Before moving to Los Angeles, Mr. Rasovsky was a respected local actor. In 1972, he performed the accents of the Windy City on his “Chicago Language Tape” for WFMT. He won a Joseph Jefferson award for his role in the play “Green Julia” in 1976.

In the early 1970s, he founded the nonprofit National Radio Theater of Chicago, where he produced and directed “Of Thee I Sing” and “Midsummer Night’s Dream.” He traveled to Greece to research his Peabody Award-winning eight-part series, “The Odyssey.”

After he relocated to California, his career began to shift from overseeing narrated versions of books to full-scale productions of audio dramas. He created two works for NPR: an anthology of science-fiction dramas called “2000X,” and “Craven Street,” a five-part series he researched and wrote about Ben Franklin in London that featured Martin Sheen, Elizabeth Montgomery and Sir Nigel Hawthorne.

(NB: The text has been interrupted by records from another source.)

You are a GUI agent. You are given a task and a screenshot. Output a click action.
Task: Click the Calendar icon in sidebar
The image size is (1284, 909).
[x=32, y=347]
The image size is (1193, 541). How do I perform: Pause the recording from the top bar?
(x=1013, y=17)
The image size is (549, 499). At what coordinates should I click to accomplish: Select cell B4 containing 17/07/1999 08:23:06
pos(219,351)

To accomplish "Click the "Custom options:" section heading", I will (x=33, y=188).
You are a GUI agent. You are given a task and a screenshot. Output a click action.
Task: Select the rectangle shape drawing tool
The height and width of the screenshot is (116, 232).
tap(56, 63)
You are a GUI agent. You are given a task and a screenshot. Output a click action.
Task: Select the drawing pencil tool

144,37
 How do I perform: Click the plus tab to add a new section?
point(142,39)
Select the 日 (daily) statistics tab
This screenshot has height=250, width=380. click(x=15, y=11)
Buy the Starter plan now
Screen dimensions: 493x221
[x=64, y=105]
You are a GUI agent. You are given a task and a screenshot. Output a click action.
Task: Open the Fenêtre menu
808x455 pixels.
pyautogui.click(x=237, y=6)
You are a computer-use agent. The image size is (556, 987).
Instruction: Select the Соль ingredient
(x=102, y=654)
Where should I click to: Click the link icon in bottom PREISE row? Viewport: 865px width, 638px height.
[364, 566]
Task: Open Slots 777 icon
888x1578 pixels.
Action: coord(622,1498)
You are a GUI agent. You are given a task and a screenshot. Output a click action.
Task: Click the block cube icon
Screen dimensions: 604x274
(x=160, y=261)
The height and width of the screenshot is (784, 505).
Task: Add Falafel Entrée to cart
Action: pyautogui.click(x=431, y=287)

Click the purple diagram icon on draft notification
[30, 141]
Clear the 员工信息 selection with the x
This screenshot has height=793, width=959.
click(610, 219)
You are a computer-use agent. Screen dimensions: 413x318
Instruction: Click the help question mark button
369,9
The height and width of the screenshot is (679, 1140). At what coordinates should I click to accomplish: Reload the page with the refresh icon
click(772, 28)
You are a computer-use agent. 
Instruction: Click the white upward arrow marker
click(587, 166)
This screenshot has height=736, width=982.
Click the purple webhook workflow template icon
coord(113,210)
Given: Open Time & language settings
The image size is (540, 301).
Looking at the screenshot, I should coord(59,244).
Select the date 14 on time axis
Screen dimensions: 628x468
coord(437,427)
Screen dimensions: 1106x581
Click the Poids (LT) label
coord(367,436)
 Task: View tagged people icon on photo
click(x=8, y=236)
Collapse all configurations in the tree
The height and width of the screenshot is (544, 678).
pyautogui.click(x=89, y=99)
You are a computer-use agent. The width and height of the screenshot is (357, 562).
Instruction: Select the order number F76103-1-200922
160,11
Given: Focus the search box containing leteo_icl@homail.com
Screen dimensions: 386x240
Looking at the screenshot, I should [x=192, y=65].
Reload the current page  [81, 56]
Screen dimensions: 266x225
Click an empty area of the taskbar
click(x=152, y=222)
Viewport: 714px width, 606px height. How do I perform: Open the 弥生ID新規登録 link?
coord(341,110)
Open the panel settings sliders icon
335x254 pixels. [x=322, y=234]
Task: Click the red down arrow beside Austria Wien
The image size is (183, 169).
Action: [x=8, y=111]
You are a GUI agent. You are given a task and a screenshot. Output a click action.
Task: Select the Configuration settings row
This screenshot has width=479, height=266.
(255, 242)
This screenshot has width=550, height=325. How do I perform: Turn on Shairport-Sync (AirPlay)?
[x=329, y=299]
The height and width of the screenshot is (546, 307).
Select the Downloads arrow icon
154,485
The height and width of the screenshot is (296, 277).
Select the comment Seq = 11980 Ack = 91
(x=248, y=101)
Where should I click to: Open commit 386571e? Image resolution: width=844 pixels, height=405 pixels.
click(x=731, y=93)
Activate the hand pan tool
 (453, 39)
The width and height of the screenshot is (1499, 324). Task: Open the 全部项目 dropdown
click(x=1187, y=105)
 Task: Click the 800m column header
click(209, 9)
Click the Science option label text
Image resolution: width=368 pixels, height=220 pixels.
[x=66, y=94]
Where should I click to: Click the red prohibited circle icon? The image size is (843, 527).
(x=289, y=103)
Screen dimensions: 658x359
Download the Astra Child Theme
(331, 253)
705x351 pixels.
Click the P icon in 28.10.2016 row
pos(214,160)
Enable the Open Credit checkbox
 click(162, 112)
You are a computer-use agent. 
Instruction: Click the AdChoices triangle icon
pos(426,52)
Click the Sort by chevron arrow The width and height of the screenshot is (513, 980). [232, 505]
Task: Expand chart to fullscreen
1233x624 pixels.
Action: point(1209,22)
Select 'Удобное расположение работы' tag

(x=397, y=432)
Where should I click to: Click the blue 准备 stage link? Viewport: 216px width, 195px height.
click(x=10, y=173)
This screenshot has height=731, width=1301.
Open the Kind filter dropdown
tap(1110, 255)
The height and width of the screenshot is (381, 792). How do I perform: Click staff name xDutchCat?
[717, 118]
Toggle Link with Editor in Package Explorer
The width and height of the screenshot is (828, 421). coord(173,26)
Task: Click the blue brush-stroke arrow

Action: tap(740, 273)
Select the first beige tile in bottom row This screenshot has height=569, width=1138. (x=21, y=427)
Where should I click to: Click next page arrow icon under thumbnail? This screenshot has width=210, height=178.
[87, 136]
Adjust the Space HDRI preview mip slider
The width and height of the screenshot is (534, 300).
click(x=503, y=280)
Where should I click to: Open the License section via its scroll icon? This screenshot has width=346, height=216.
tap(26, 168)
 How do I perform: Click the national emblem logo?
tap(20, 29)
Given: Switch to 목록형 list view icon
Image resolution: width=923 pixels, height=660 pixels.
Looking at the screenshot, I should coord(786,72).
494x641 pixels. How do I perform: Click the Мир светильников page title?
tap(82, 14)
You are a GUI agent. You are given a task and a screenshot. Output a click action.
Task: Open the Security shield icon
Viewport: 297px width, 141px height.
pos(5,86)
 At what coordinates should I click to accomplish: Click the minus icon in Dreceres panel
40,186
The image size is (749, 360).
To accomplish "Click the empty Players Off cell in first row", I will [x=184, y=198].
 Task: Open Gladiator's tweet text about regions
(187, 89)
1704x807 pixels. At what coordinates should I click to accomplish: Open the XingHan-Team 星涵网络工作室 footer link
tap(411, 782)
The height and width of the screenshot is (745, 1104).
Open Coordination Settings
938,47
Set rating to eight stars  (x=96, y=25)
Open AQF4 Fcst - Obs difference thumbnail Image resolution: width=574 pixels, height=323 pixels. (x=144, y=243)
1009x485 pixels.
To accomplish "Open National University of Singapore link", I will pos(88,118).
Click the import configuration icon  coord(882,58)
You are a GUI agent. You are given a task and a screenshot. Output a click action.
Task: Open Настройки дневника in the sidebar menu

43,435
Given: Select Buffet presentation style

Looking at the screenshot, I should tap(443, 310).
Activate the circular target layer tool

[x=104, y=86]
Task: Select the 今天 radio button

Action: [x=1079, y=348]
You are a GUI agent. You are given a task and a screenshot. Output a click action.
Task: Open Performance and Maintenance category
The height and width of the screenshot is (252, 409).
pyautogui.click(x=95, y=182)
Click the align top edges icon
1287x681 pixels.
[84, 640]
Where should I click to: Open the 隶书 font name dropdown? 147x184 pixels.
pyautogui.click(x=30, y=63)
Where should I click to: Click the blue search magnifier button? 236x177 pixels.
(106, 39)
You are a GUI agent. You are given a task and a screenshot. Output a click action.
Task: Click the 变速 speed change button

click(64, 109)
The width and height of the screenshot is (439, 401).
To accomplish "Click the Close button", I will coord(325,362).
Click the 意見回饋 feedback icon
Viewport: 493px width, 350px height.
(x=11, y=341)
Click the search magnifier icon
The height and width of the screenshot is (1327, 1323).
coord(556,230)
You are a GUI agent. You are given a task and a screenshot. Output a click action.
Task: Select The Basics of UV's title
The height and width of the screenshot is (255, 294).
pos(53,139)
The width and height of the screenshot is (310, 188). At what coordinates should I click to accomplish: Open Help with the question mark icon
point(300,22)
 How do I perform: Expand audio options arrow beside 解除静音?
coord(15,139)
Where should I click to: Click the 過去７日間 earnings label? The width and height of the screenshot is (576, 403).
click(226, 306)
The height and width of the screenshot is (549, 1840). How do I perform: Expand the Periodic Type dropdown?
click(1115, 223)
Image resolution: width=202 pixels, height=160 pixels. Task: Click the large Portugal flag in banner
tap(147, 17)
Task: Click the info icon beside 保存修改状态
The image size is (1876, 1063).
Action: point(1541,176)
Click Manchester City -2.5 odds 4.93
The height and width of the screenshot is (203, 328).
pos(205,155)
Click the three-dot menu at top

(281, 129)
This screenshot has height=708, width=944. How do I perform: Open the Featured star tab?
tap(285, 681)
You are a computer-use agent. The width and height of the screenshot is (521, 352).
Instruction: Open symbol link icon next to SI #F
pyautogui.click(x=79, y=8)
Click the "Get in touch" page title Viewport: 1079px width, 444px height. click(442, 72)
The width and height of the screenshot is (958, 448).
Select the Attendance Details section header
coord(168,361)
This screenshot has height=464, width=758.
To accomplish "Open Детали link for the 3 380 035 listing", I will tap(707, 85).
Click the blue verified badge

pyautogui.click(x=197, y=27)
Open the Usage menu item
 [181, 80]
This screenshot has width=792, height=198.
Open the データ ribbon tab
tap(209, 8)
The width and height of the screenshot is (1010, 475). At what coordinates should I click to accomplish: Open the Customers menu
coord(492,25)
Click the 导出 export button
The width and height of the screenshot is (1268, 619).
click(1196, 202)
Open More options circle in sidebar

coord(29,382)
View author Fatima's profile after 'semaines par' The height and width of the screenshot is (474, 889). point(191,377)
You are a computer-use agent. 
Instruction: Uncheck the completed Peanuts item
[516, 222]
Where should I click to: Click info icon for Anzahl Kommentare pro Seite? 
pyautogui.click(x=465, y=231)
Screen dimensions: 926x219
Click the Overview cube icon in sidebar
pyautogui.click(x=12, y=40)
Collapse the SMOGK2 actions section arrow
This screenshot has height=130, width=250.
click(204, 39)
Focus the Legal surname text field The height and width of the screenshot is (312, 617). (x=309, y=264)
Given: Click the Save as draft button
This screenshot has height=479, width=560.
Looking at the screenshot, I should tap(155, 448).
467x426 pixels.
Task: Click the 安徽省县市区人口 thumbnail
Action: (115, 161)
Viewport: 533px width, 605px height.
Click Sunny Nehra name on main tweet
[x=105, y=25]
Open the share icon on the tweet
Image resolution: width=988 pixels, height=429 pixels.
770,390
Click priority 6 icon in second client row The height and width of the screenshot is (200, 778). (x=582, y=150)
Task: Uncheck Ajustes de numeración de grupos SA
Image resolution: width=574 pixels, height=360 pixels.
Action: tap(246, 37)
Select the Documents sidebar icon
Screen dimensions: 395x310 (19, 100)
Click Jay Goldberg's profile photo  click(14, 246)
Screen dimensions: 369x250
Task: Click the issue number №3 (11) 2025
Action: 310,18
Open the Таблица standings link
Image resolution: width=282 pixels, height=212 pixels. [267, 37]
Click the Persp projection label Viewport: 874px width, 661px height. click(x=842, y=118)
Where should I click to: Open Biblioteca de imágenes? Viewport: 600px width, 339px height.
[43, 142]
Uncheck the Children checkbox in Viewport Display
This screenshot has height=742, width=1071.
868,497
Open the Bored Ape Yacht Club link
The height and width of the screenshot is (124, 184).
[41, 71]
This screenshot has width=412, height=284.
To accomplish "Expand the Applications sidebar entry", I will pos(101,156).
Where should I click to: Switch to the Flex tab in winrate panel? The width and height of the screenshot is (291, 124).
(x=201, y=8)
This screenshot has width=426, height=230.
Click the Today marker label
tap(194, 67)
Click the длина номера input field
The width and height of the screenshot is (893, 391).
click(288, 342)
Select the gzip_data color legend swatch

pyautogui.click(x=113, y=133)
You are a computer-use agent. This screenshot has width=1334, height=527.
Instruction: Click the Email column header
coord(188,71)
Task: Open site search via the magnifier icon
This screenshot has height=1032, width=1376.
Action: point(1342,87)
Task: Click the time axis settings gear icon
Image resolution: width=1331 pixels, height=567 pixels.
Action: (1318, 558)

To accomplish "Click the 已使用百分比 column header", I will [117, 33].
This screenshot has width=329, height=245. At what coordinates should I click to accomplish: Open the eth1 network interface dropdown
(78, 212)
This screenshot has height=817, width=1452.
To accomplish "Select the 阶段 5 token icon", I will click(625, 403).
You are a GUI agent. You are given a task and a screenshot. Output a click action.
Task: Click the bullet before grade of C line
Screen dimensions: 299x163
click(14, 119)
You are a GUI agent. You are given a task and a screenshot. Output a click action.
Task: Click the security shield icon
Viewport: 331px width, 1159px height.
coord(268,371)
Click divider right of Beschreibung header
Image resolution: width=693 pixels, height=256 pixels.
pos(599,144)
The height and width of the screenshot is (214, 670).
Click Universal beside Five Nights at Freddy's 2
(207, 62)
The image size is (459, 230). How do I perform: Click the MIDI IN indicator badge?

He started a new company, the Hollywood Theater of the Ear. Its productions included “The Dybbuk,” starring Ed Asner, Carl Reiner and Kris Tabori, and “Saint Joan,” with Amy Irving and Edward Herrmann. Mr. Rasovsky shared in a Grammy; nine Audie awards from the Audio Publishers Association; four Listen-Up awards from Publishers Weekly; a Bradbury Award from the Science Fiction & Fantasy Writers of America, and a lifetime achievement award from the National Audio Theatre Festivals.

His works drew on an encyclopedic knowledge of classic literature and film, said Robin Whitten, editor and founder of AudioFile magazine, where Mr. Rasovsky was a contributing editor.

Blackstone Audio picked up several of the projects he pitched to the company, including the audio drama, “Sweeney Todd and the String of Pearls.”

“He was so creative,” Black said. “It had nothing to do with the [Sweeney Todd] movie. He went back and researched the legends behind the story. I believe there were five stories written by various authors from earlier times, and he came up with his own.”

A self-described curmudgeon, he acted like he didn’t like children, and he enjoyed being called by the nickname he gave himself: “El Fiendo T. (The) Mighty.”

“If he wasn’t getting what he wanted” from an actor, Taylor said, “you heard about it, and you heard about it in a hurry.”

Mr. Rasovsky asked that his body be donated to science. A celebration of his life and work is being planned.